Crucially, not a single Palestinian leader, neither from Hamas nor from the PA, has addressed the public with honesty or clarity about what is being negotiated in our name. This silence exposes a deeper crisis — the lack of transparency and accountability — that has plagued Palestinian politics far longer than this current chapter.
Civil society, unions, professional associations, student groups, and local councils: these are the groups that should form the basis of our political revival. While not perfect, they remain the only fragments of self-governance that survived decades of occupation and factional control.
Resistance must also be redefined. When armed struggle brings only devastation to the very people it seeks to defend, it ends up serving the occupier rather than challenging it.
Of course, no people can live indefinitely under suffocation without pushing back. History shows that as Israel increases pressure on Palestinians, through siege, land dispossession, or outright violence, it inevitably provokes a response. But while the right to resist occupation is inalienable, its form must evolve with reality.
Effective resistance must be multidimensional — political, economic, legal, and cultural. It should erode the occupation not only through armed confrontation, but through pressure and delegitimization. Israel, after all, is an extension of Western power and its survival depends on Western patronage, which is why the threats of arms embargoes, cultural boycotts, and sanctions are so potent.

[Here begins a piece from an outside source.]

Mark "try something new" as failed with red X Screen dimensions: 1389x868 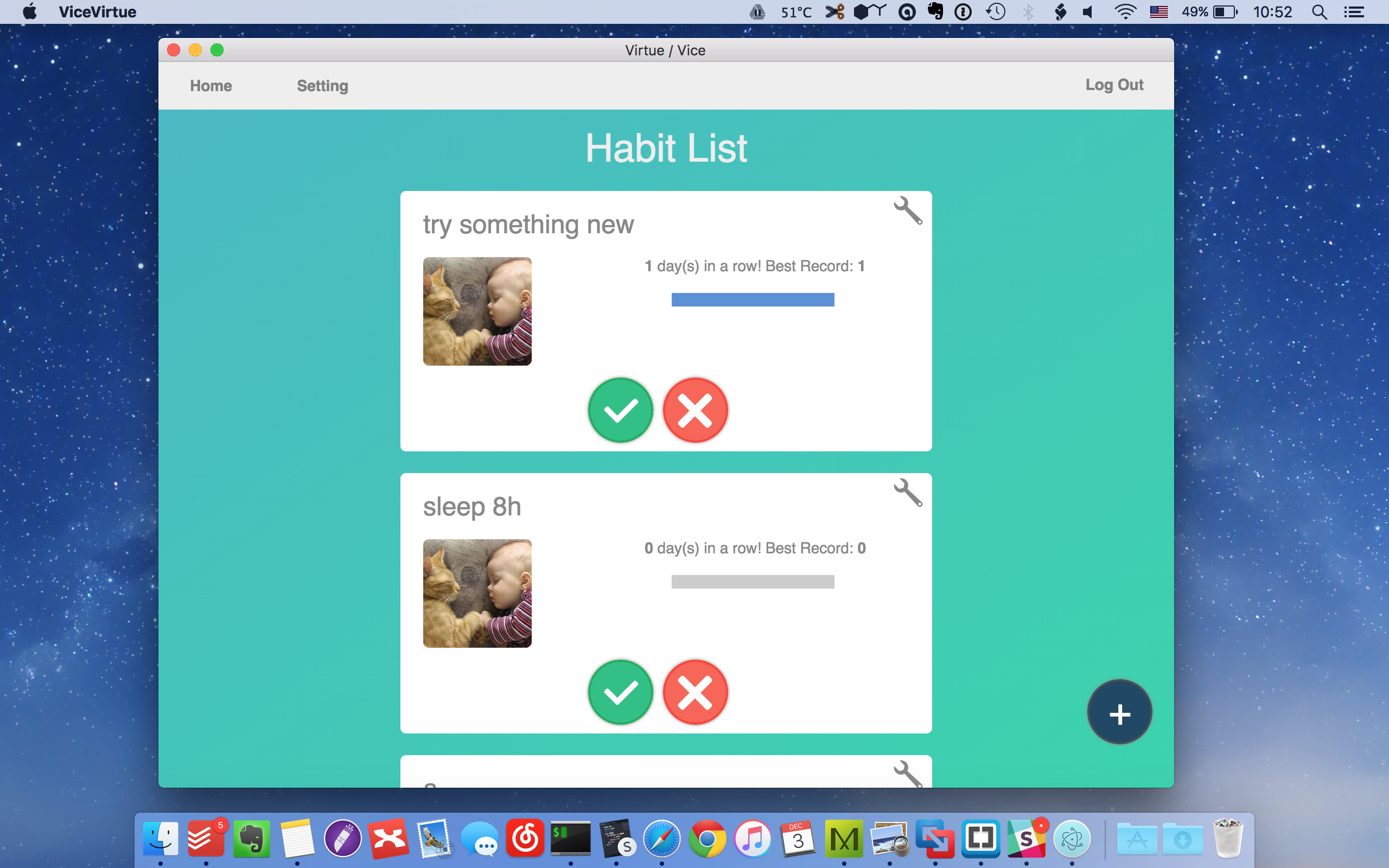click(x=695, y=409)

This is not a call to abandon armed struggle, but to give it purpose. Resistance must serve a political vision, not persist as reflex. Violence without strategy strengthens the occupier’s claim to “self-defense” and undermines our own; its power endures by turning its “security” into our submission. This illusion breaks only when Palestinian actions, armed or otherwise, are united by a single political aim accountable to the people that bear the brunt of Israel’s genocidal violence.
What is required now
As Gazans, we have paid an unimaginably heavy price for the October 7 attacks, and will continue to do so for the foreseeable future. While Hamas cannot be absolved of responsibility for our predicament, what has happened to Gaza is not the consequence of a single group’s actions, but the culmination of decades of siege, occupation, and broader political failure.
Even before October 7, normal life in Gaza was an illusion built on permission. Israel decided what could enter and what could leave — fuel, medicine, concrete, even books. The siege was as psychological as it was physical: a way of shrinking what people could imagine. While we learned to make life out of this scarcity, to turn every pause in bombing into rebuilding, I refuse to pass on this cycle of trauma to the next generation.

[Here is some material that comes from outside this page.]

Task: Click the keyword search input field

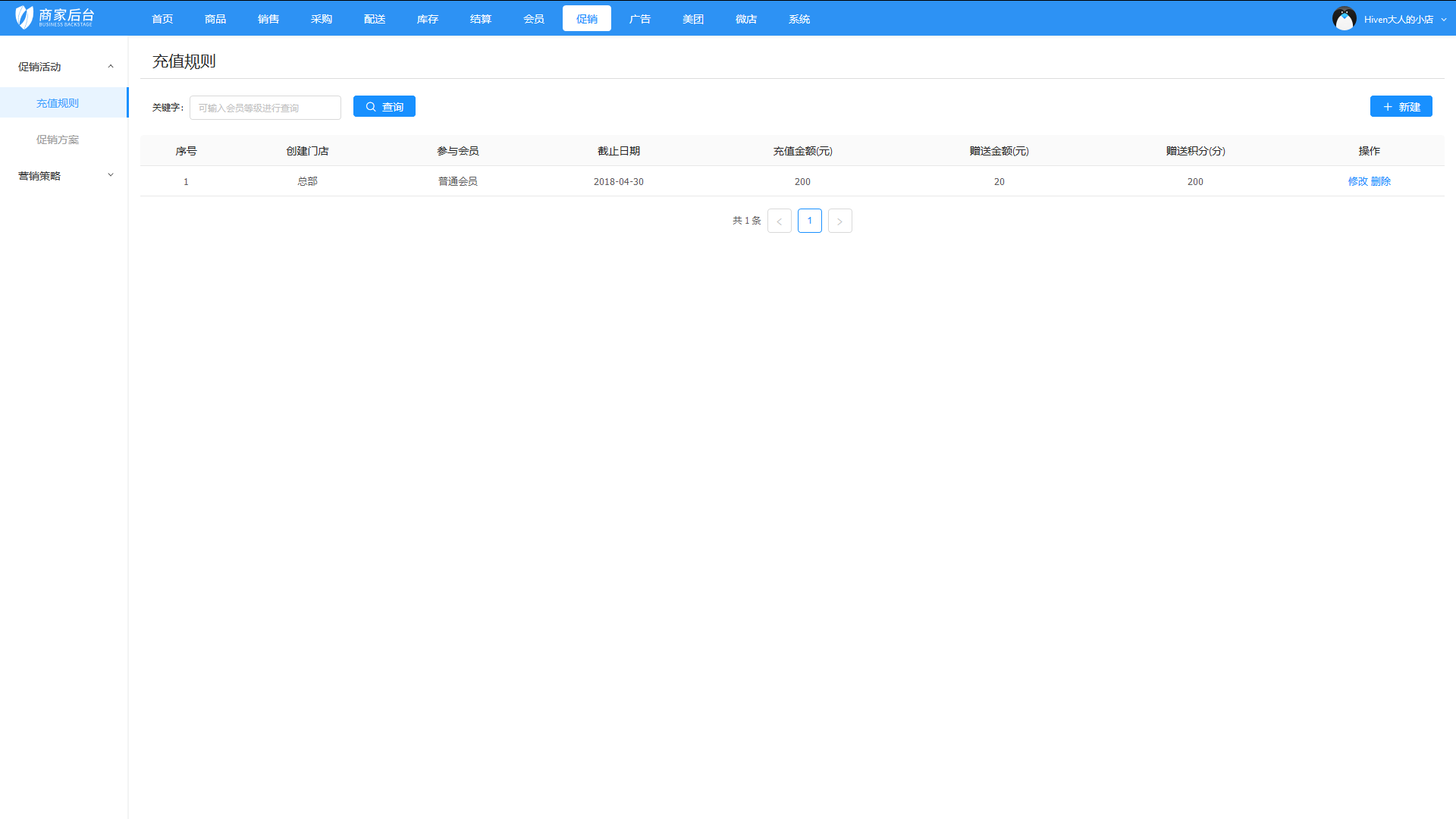Action: coord(265,107)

When I write to my family and friends still in Gaza, there have often been days of silence before a short message arrives: “We moved again,” or “There are no places to stay.” Nothing more. These fragments are the reality behind every political statement now being debated. They remind me that our leadership’s failure to adapt and unify is not abstract — it determines who eats, who has shelter, and who survives.
If two years of genocide have taught us anything, it is that the Palestinian national movement can no longer afford to operate through slogans or by clinging to outdated political visions. If we truly seek liberation, we cannot repeat the slow death of Oslo or replace Hamas with another faction detached from the people.
What is required now is to rethink the very foundations of our political culture, and to build new forms of political organization that can outlast despair. Israel has failed to erase the Palestinian people, but through its destruction of Gaza, it has exposed the bankruptcy of every system that claimed to manage us.